Pinoys urged: Avoid processed food, stop climate change

Helen Flores - The Philippine Star

MANILA, Philippines — A group of environmental advocates on Friday appealed to Filipinos to reduce their consumption of processed food and fast food meals as these also trigger climate change.

“Our penchant for processed food and fast food fare; our reliance on chemical fertilizers and pesticides to grow our food; even our habits of going for rushed, quick meals and disregard for food wastes, which favor the practices of large agro-industrial companies and mass slaughterhouses only increase greenhouse gas (GHG) emissions,” Virginia Llorin, Food & Ecological Agriculture campaigner of Greenpeace Southeast Asia-Philippines, said.

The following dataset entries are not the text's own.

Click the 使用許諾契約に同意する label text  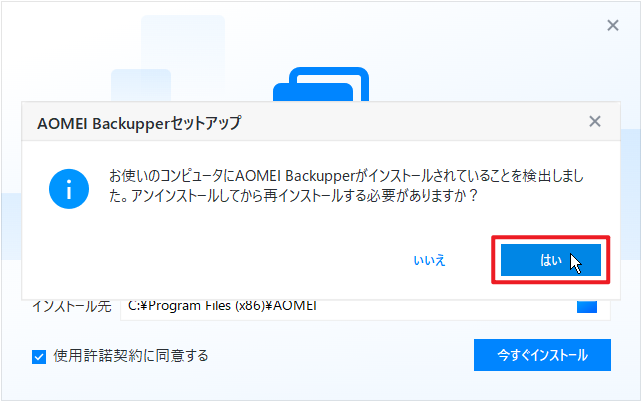pyautogui.click(x=131, y=356)
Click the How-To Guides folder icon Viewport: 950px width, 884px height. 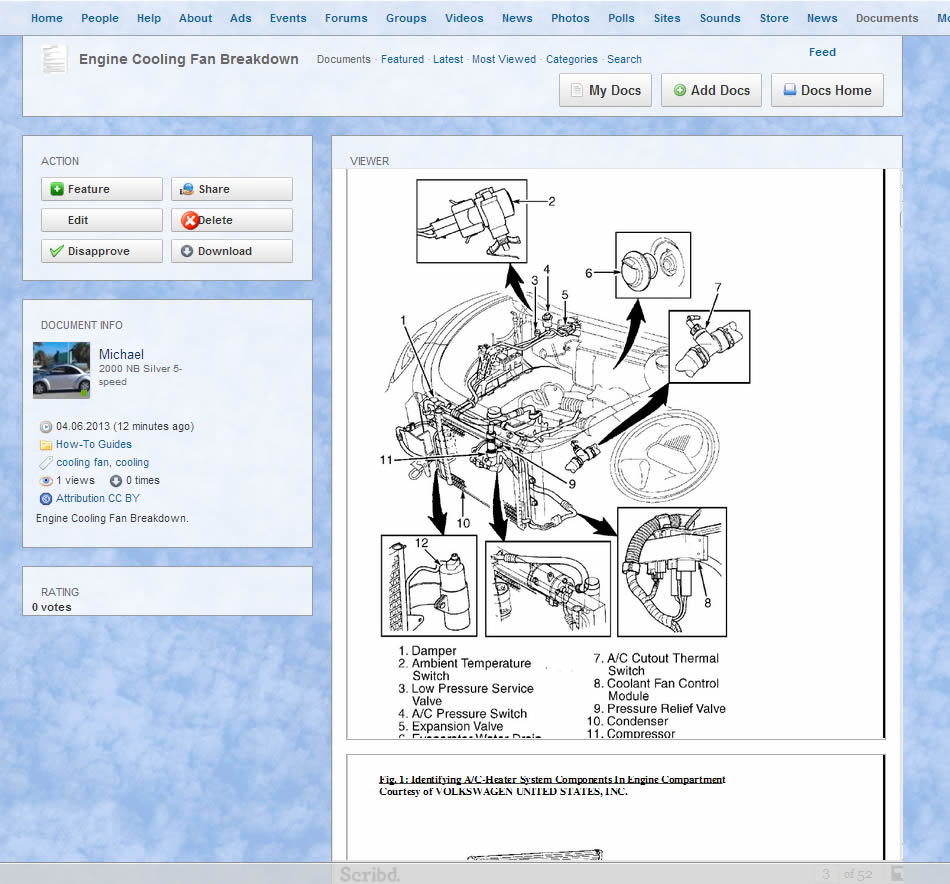click(x=46, y=444)
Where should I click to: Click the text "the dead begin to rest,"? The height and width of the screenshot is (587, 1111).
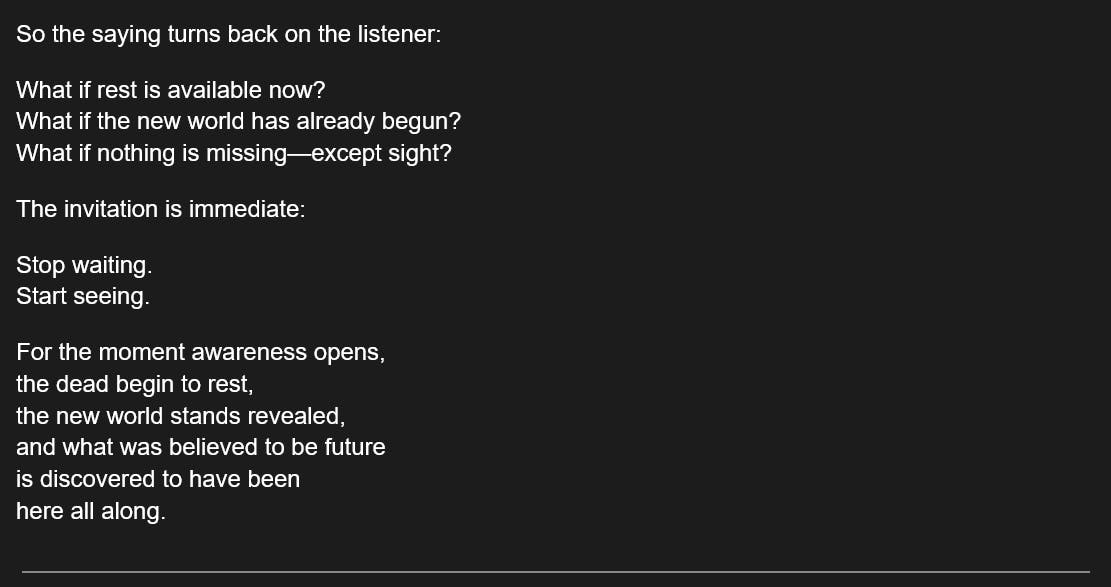pos(134,384)
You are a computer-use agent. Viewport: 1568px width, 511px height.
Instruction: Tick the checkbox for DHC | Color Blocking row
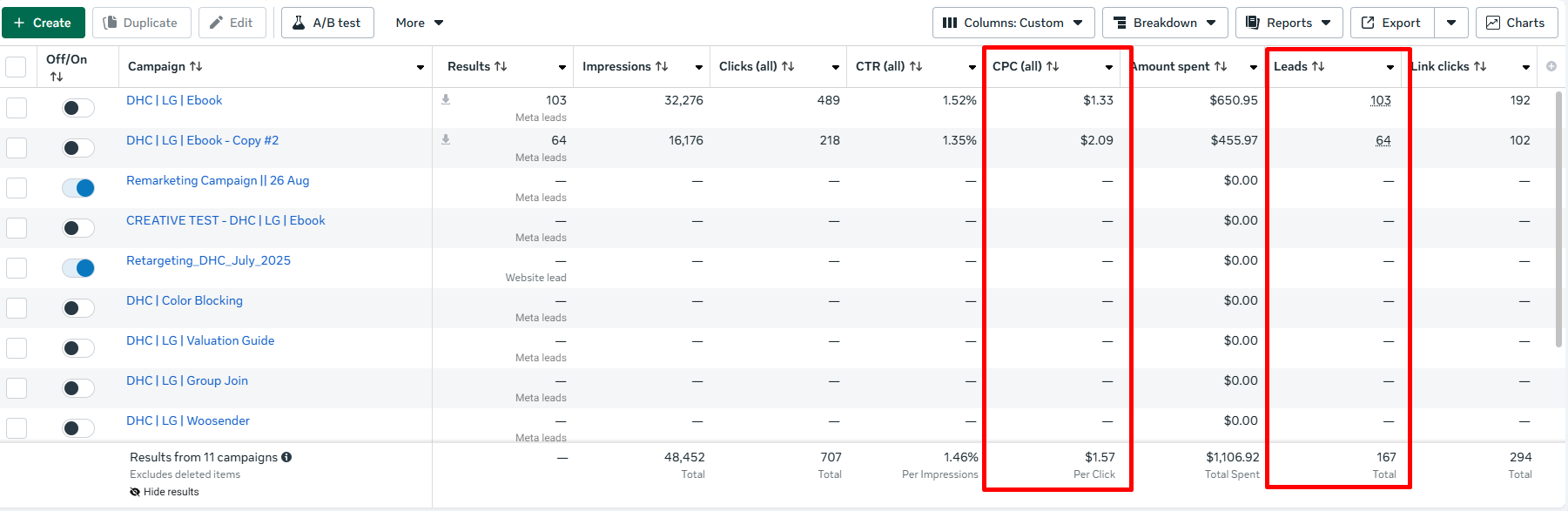tap(17, 308)
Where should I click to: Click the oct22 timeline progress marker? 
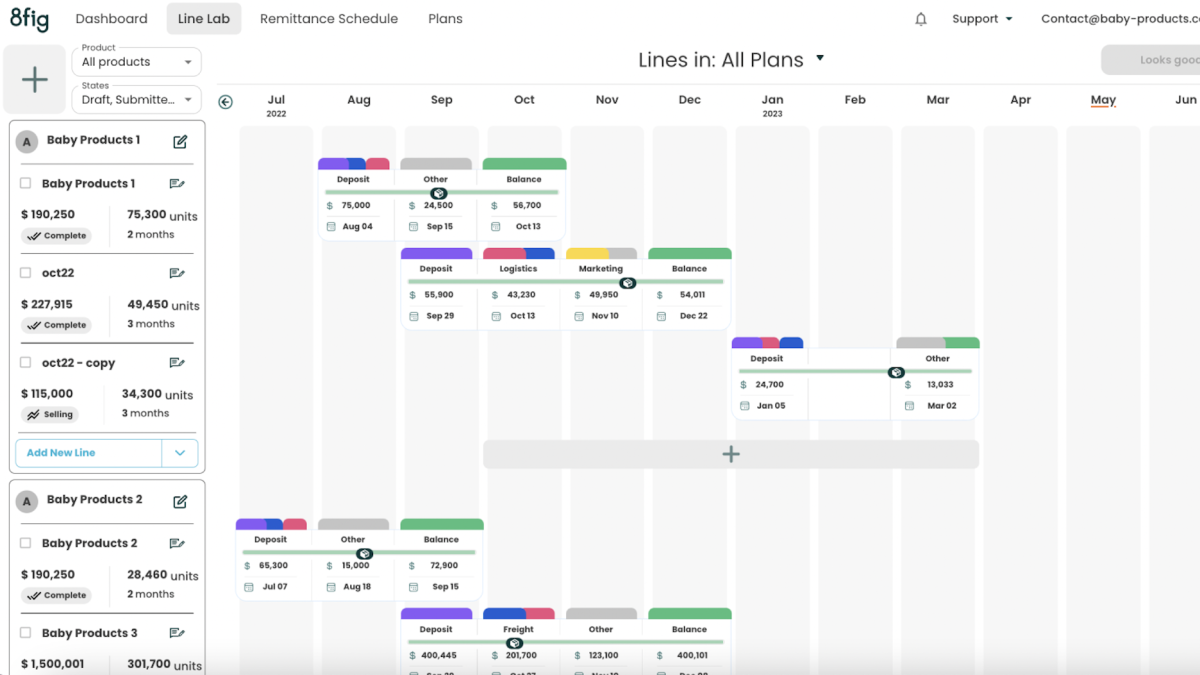coord(627,283)
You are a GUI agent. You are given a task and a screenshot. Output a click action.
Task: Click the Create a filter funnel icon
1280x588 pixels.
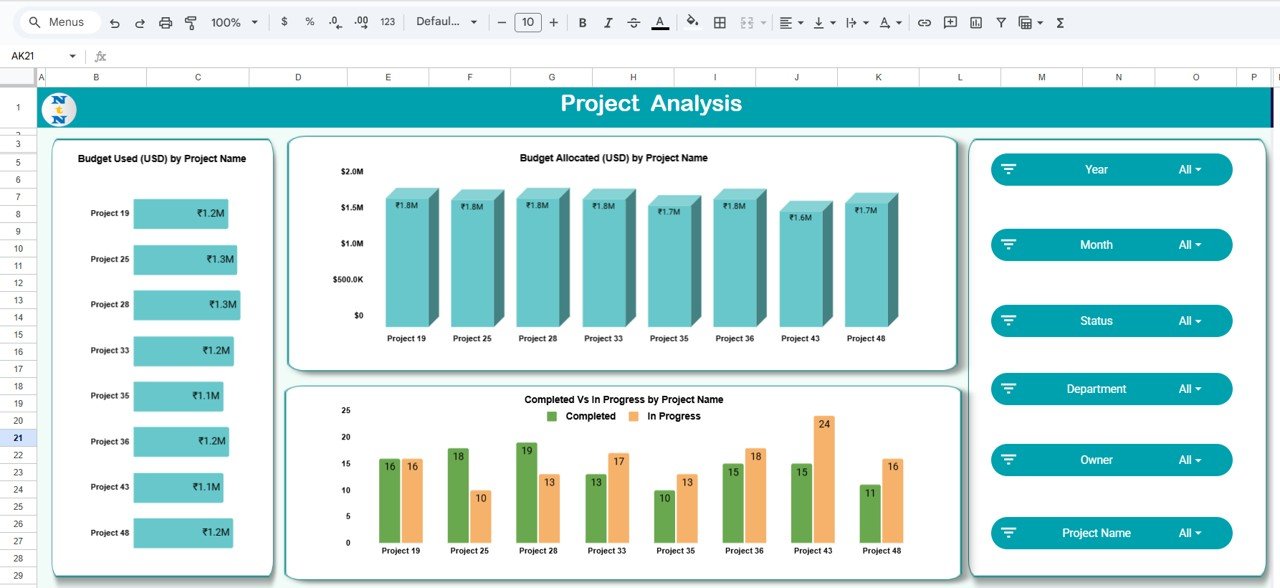click(1001, 22)
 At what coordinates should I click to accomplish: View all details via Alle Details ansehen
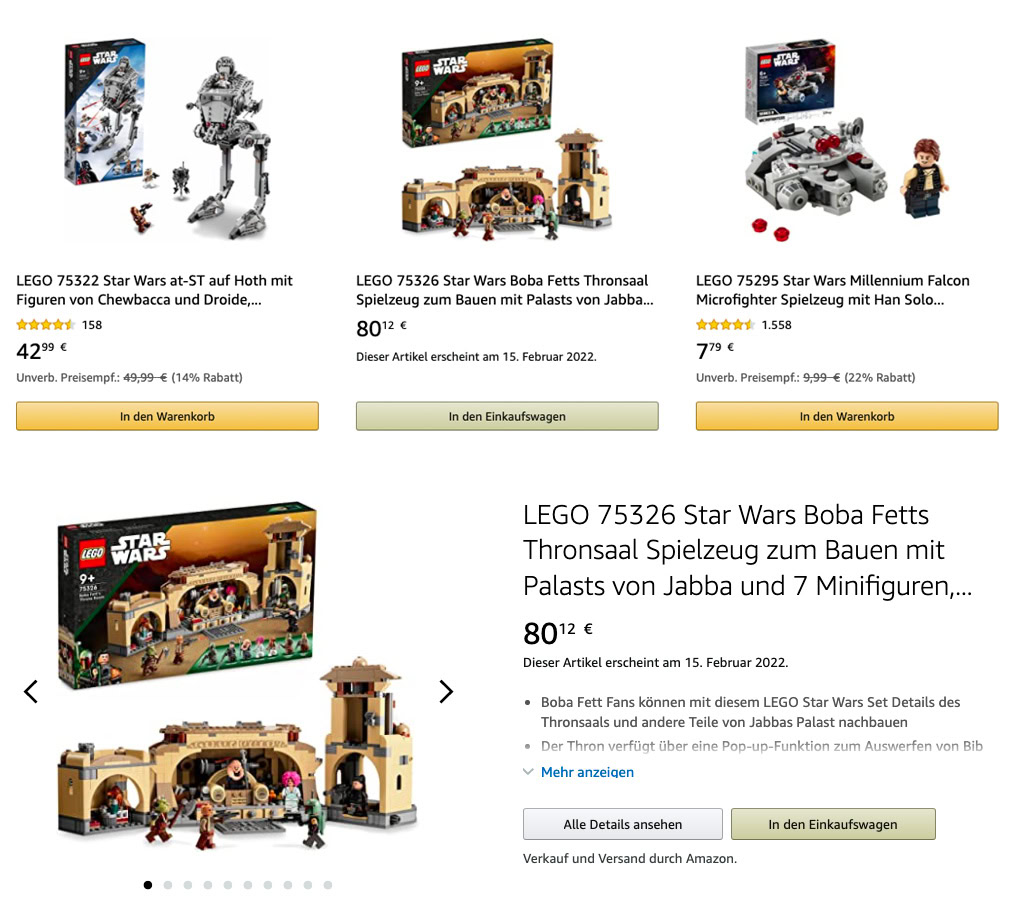click(x=622, y=824)
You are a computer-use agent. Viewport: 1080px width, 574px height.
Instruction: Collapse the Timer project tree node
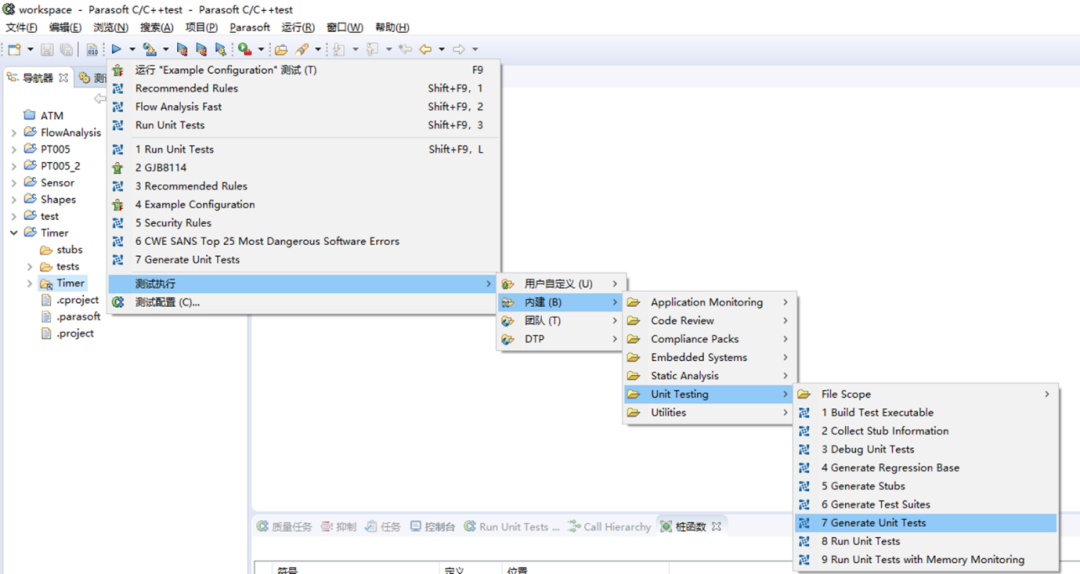click(x=14, y=233)
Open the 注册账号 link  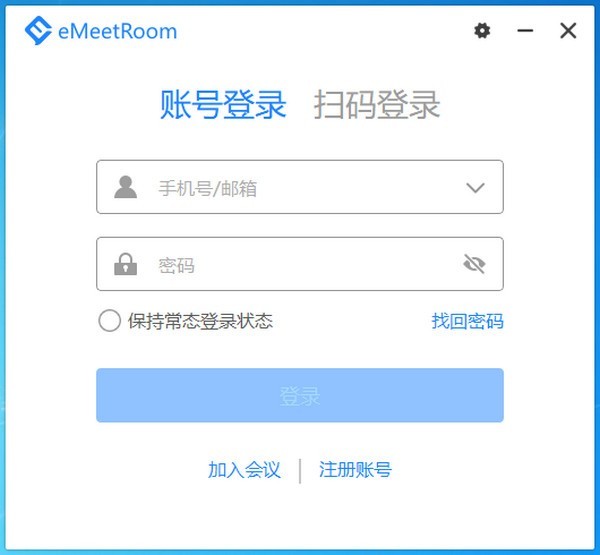point(355,470)
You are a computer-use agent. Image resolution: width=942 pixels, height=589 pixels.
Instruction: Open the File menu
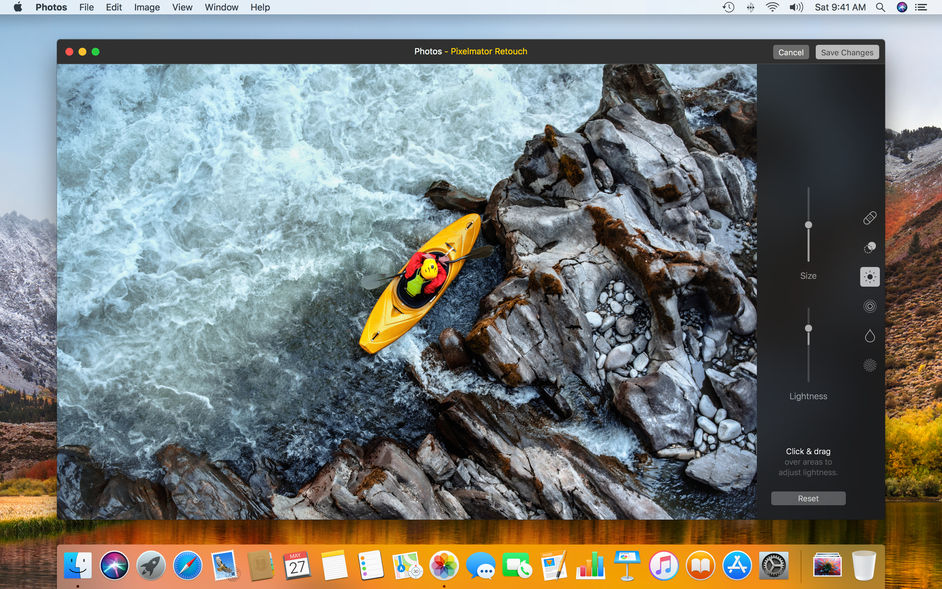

Llorin said the increasing industrial livestock production leads to rising GHG emissions in the country.

Livestock, she said, is one of the major sources of GHG emission in the Philippines’ agriculture sector, second only to rice.

In the 1994 GHG inventory, total emission from domestic livestock accounted for 32 percent of the country’s total GHG emission, she said.

A survey conducted by the Social Weather Stations in June 2017 revealed that the largest proportion of Filipinos (46 percent) eat meat a few times a week.

Through its “Diet for Climate” program, Greenpeace promotes consumption of adequate amounts of fruits and vegetables, along with sustainable agriculture.

Greenpeace conducts cooking demonstrations and storytelling sessions that showcase not only the very positive effects of ecologically farmed produce for the body and the environment, but also how fruit and vegetable dishes can be very tasty.

Citing a recent study of the Food and Nutrition Research Institute, Llorin said the combined per capita consumption of fruits and vegetables of Filipinos is 155 grams, as opposed to the 400 grams per day recommendation of the World Health Organization.

In March last year, President Duterte signed the landmark Paris Agreement on Climate Change that calls for the reduction of carbon emissions, which have been linked to the occurrence of natural disasters and extreme weather conditions.